Are platformers dead now...one of them

any suggestions welcome except sports titles.

already planning to get that Siege! game with the realistic physics and mad siege weapon building fun

also- do I need steam and if so why


----------



## DotCommunist (Mar 22, 2015)

also an rpg in the mould of Vampyre: The Masquerade would be nice. Nothing too twee or faery heavy. Something grimey


----------



## fishfinger (Mar 22, 2015)

TBH you will need to get a graphics card if you want to play most games, as the built-in Intel HD 4400 is not very powerful or compatible with most games.

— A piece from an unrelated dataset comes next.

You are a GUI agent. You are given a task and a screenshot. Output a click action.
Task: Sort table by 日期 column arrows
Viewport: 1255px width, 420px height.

there is a list of games that Intel claim compatibility with, here:

http://www.intel.com/support/graphics/sb/CS-034979.htm


----------



## DotCommunist (Mar 22, 2015)

fishfinger said:


> TBH you will need to get a graphics card if you want to play most games, as the built-in Intel HD 4400 is not very powerful or compatible with most games.
> 
> there is a list of games that Intel claim compatibility with, here:
> 
> http://www.intel.com/support/graphics/sb/CS-034979.htm


hmm.


cheers- I may have about 100 quid spare for a graphics card. Can get resident techie to fit it and do the work. But am I going to get what I need for that money.


----------



## fishfinger (Mar 22, 2015)

I'm sure you'll find something suitable in your price range. You should be looking for a card with an ATI or Nvidia chipset. Then, I suggest you start googling for reviews of the cards that you can afford, as performance varies depending on model. Also, be aware that some cards with very similar names can differ by quite a lot. If you're not sure about anything, just ask. If I can't help, then there's bound to be someone else here who can answer your questions. Good luck, and welcome to the often confusing world of PC gaming.


----------



## Vintage Paw (Mar 22, 2015)

You might find some recent indie games will run on your integrated card if they don't have fancy graphics. Whether they'd be what you're looking for or not idk. Take a look on Steam under indie games and go through the reviews, the recommended specs, etc. Google the name of the game you're interested in along with your integrated card name and see if others have said anything about it running.


----------



## mauvais (Mar 22, 2015)

You would probably also need a new power supply to get a decent graphics card in there. And to be sure that it'll physically fit, as in, dimensions inside the case.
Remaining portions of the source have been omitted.